Symposia
Technology/Digital Health
Hilary Weingarden, Ph.D. (she/her/hers)
clinical Research Director
HabitAware
Arlington, MA, United States
John Pritchard, B.S. (he/him/his)
Lead Hardware Engineer
Habitaware
Chicago, IL, United States
Megan DuBois, B.A.
Graduate Student
Kent State University
Akron, OH, United States
Bridget Feler, B.A.
Graduate Student
Kent State University
Kent, OH, United States
Kimi Skokin, MLA
Consultant
HabitAware
Arlington, MA, United States
Kirk Klobe, B.S. (he/him/his)
CTO
Habitaware
Minneapolis, MN, United States
Maftuna Abduganieva, B.A.
Study Coordinator
Kent State University
Kent, OH, United States
Mari Larsen, B.A.
Lead Designer
HabitAware
Boulder, CO, United States
Aneela Idnani, BS
co-Founder, President, Designer
HabitAware
Minneapoilis, MN, United States
Christopher Flessner, PhD
Professor and Director of Clinical Training
Kent State University
Kent, OH, United States
Sameer Kumar, B.S., Other (he/him/his)
CEO
Habitaware
Minneapolis, MN, United States
The factors that trigger, maintain, and reinforce hairpulling in TTM are complex, and the field’s understanding of these variables is limited. To enhance habit reversal training (HRT) support tools, we collected 6 weeks of ecological momentary assessment (EMA) data on the severity, emotions, locations, and activities present during 1,912 pulling episodes in 36 adults with TTM, via an NIH SBIR-funded industry-academic partnership.
We are using EMA and smartphone-based GPS data to build predictive algorithms that detect high-risk moments for pulling, to deliver just-in-time adaptive interventions (JITAIs). For example, suppose a participant often pulls at home while getting ready for work in the morning. In that case, the system will detect when these contextual factors are present and, just before the predicted high-risk time, deliver a reminder to use context-relevant evidence-based strategies (e.g., stimulus control, such as putting away a magnifying mirror) via a companion smartphone app.
We will present descriptive results from EMA data on contextual factors present during logged pulling episodes that informed the just-in-time algorithm, including when and where pulling episodes occurred. Mean (SD) duration of pulling episodes by participant ranged from 1.04 (0.20) minutes to 73.08 (37.72) minutes. Most pulling episodes occurred at home (1550/1912 [81.07%]), in the afternoon and evening.
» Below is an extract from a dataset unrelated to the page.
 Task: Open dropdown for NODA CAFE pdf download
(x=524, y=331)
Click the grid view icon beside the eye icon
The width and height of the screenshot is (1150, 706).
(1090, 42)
Alongside descriptive findings, we will present preliminary work to harness EMA and GPS data to build JITAIs. We developed a novel algorithm to deliver contextually relevant interventions via mobile phone notifications. EMA data were processed by grouping episode timestamps and identifying candidate notification time windows. Contextual data, including activities, moods, and locations, were analyzed within these windows to generate personalized probability density functions (PDFs), which estimate the likelihood of specific contexts. Building on PDFs, a mobile app uses live GPS data and time of day to predict current moods and activities, informing the selection of relevant, tailored notification content. We will present results from participant interviews, indicating whether JITAIs were effective and relevant. To our knowledge, this is the first study to use EMA methods to understand TTM and the first study to build and test JITAIs to enhance frontline HRT for TTM.